## Goal of the exercise
Set down exact lines only, from the line with "You are a computer-use agent." through the last line of the material below, with every picture left out.

(Data for the task Opens)

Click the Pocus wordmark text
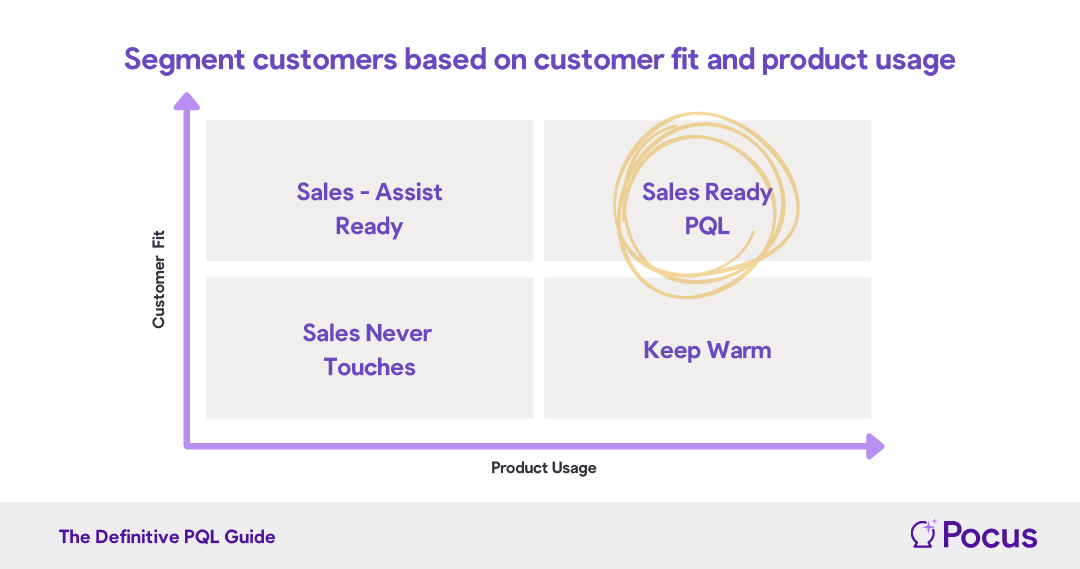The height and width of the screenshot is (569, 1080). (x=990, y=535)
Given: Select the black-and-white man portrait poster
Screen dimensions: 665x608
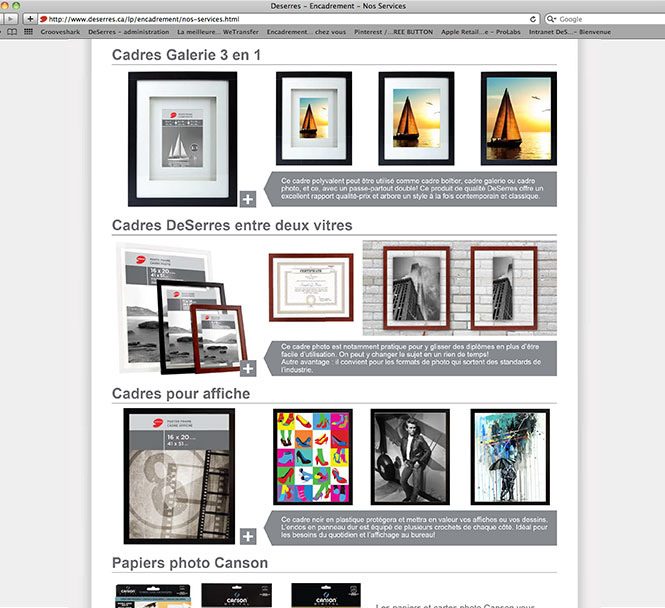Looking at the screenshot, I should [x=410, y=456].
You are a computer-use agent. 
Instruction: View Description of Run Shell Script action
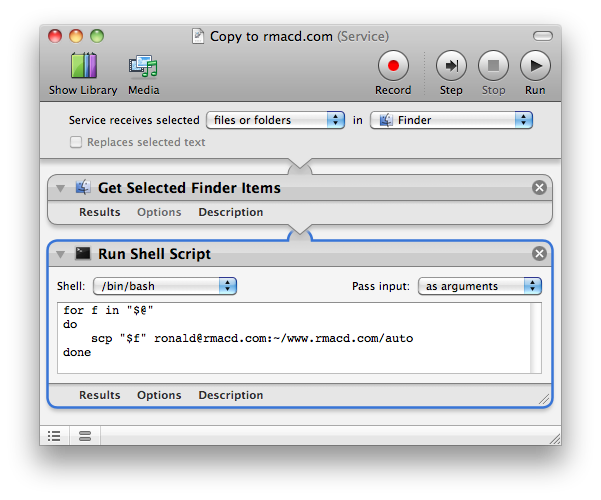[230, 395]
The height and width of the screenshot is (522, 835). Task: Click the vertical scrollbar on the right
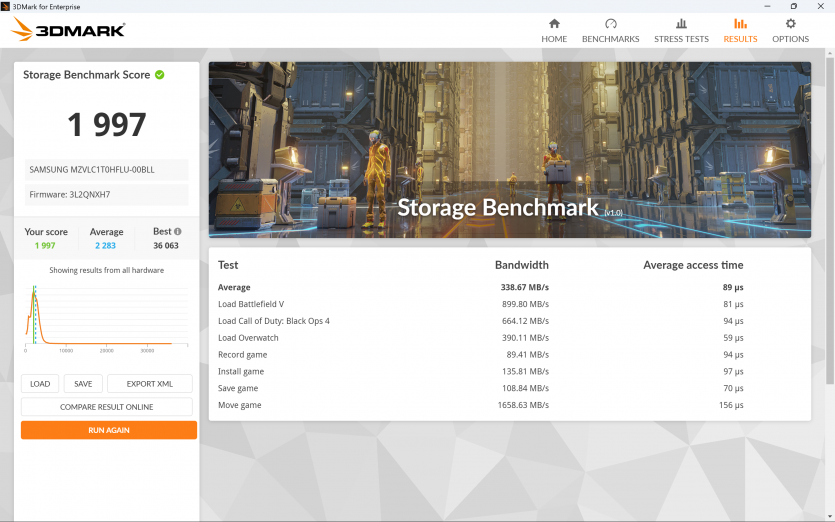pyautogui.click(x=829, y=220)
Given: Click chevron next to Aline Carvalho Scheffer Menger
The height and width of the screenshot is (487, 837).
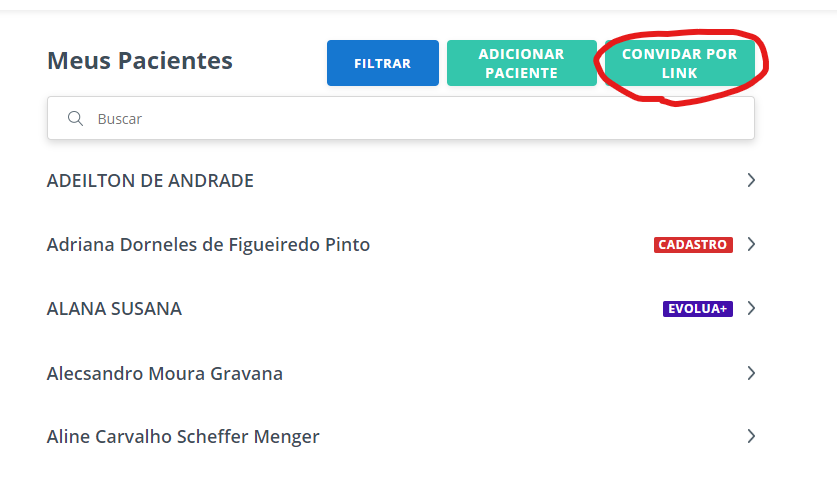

(Data for the task Closes)

## Output of the exercise
You are a computer-use agent. 
Instruction: View Description of Run Shell Script action
[230, 395]
The height and width of the screenshot is (522, 835). Task: Click the vertical scrollbar on the right
pyautogui.click(x=829, y=220)
Given: Click chevron next to Aline Carvalho Scheffer Menger
The height and width of the screenshot is (487, 837).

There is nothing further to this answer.